Designed properly, this is not friction. The human spends their attention on the small set of high-stakes moments where attention is the entire point of their job. The agent does the rest of the work — the reading, the cross-referencing, the drafting, the chasing — without ever being in a position to act unilaterally.

What this looks like in practice

A few habits tend to separate teams who get agent permissions right from those who do not.

Tools are nouns and verbs, not capabilities. file_motion is a tool. "Access to the court system" is not. The narrower the tool, the easier the policy.
Drafts are first-class. Every commit tool has a draft sibling. The draft sibling is the only path the agent can take on its own.
The policy engine is out of process. If the same code that calls the tool also evaluates whether the call is allowed, you do not have authorisation. You have a comment.
Every refusal is logged with reasons.
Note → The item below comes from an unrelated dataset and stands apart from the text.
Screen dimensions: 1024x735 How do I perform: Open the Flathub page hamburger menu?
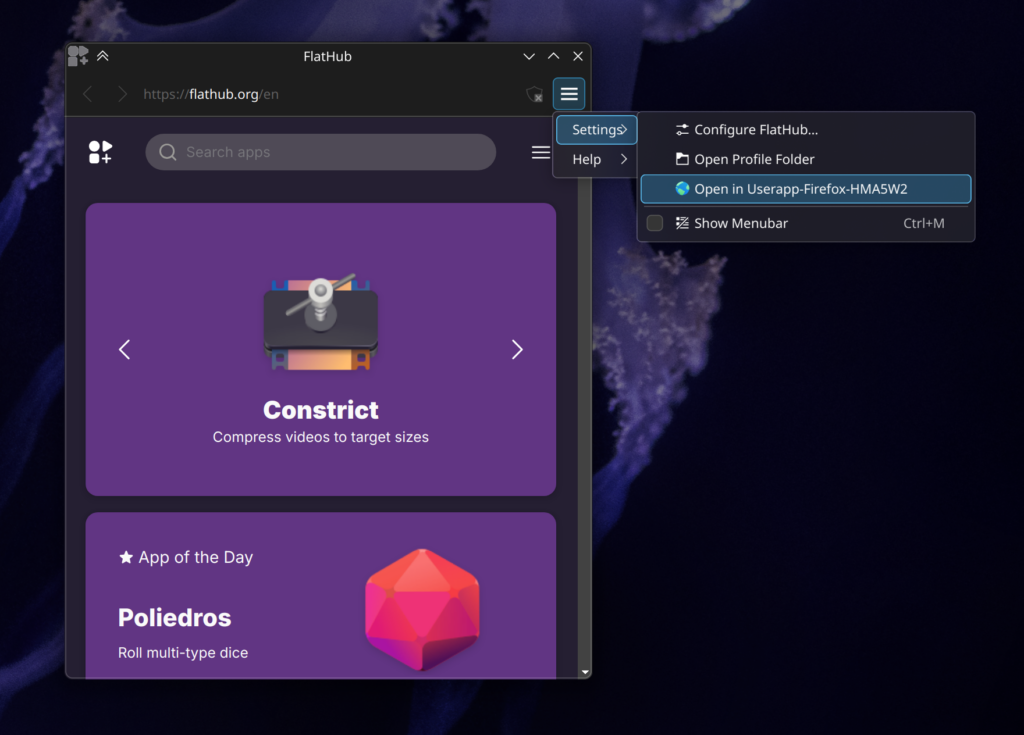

Denials are not failures. They are the signal that the system worked. Treat them as data.
The agent is told, in plain language, what it cannot do. Not because the prompt enforces it, but because an agent that knows the shape of its limits plans better within them.
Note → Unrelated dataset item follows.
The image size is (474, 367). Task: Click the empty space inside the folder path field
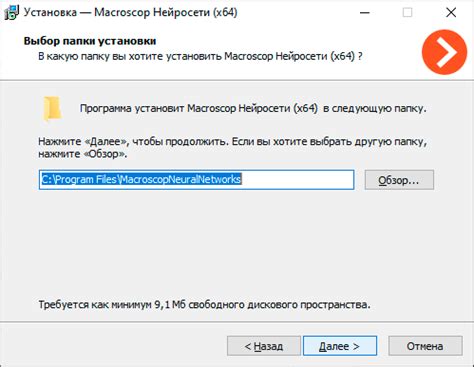point(297,180)
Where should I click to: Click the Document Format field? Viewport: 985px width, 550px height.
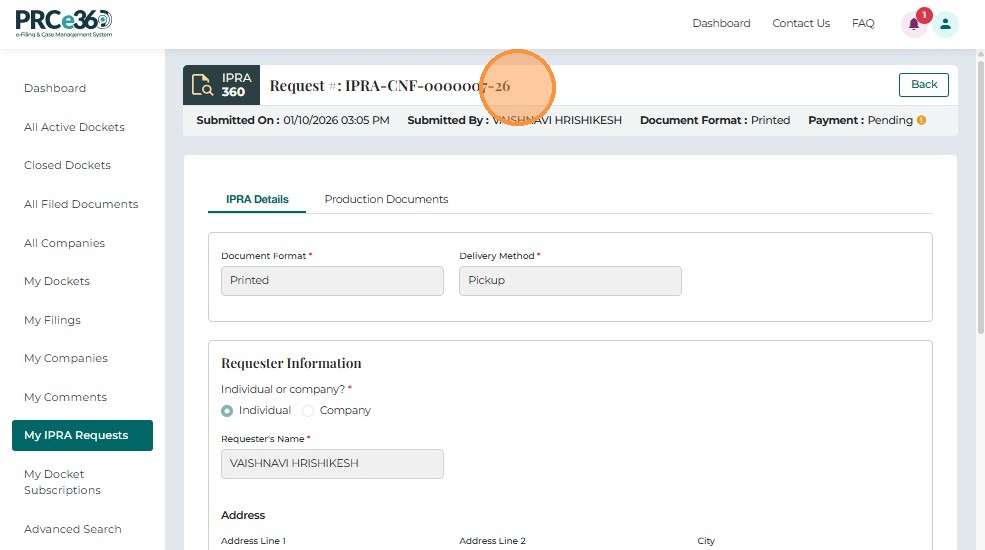click(331, 281)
What we are doing about it

At IMPT we are building an AI-native booking agent that touches payments, inventory, and on-chain offset commitments — three categories where a confused write is a real problem. The same tool-layer pattern I have described here is what sits underneath it: read tools the agent uses freely, draft tools that produce reviewable proposals, and commit tools that refuse to run without a verified human action over the exact payload. If you are designing legal AI, or any agent that touches regulated work, the thing to do this week is small and concrete. List every action your agent can take. Sort the list into read, draft, and commit. For every commit, write down — in one sentence — what human signal authorises it, and where in your code that signal is verified. If the answer is "the prompt," you have your week's work.